His first major work was a full-length study of the life and ideas of Emile Durkheim and he retains a keen interest in the Durkheimian tradition in sociology and anthropology. He then published a study of the history and diverse meanings of the concept of ‘individualism.’ His interests include political sociology, focusing on the study of power; political theory and philosophy; Marxism and other socialist traditions; philosophy of the social sciences; the history of ideas, in particular the political thought of Condorcet; political humour and satire; and, most recently, the sociology of morals, his current preoccupation.

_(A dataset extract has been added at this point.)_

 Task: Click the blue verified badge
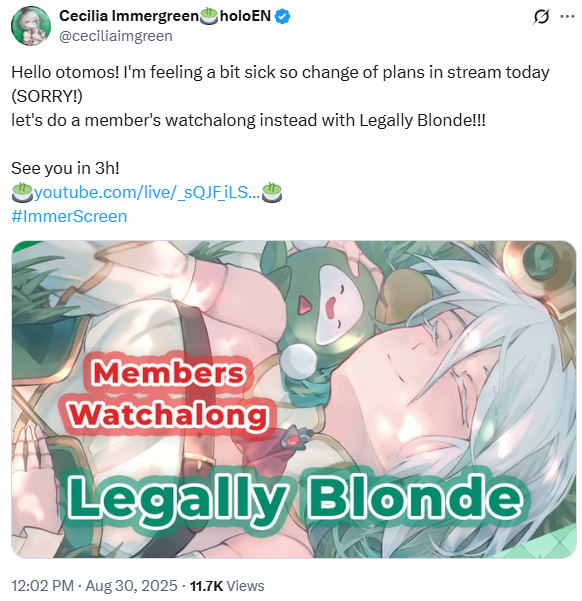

Lukes’s best-known, still controversial academic theory is his so-called ‘radical’ view of power. It can be simply stated. It claims there are three dimensions of power. The first is overt power, typically exhibited in the presence of conflict in decision-making situations, where power consists in winning, that is prevailing over another or others. The second is covert power, consisting in control over what gets decided, by ignoring or deflecting existing grievances. And the third is the power to shape desires and beliefs, thereby averting both conflict and grievances. The first is the most public of the three and is how the powerful usually want to be seen: for instance, the power of political leaders to make policy decisions after widespread consultation with opposition parties and the wider public. The second is the power to control agendas. It has been called the ‘mobilization of bias,’ reinforcing the powerful by excluding threatening issues from discussion in public forums. The third kind of power can be the most insidious. It is the most hidden from view—the least accessible to observation by social actors and observers alike. It can be at work, despite apparent consensus between the powerful and the powerless. It is the power to influence people’s wishes and thoughts, inducing them to want things opposed to what would benefit them and to fail to want what they would, but for such power, recognize to be in their real interests.
He is a member of the editorial board of the European Journal of Sociology and a fellow of the British Academy.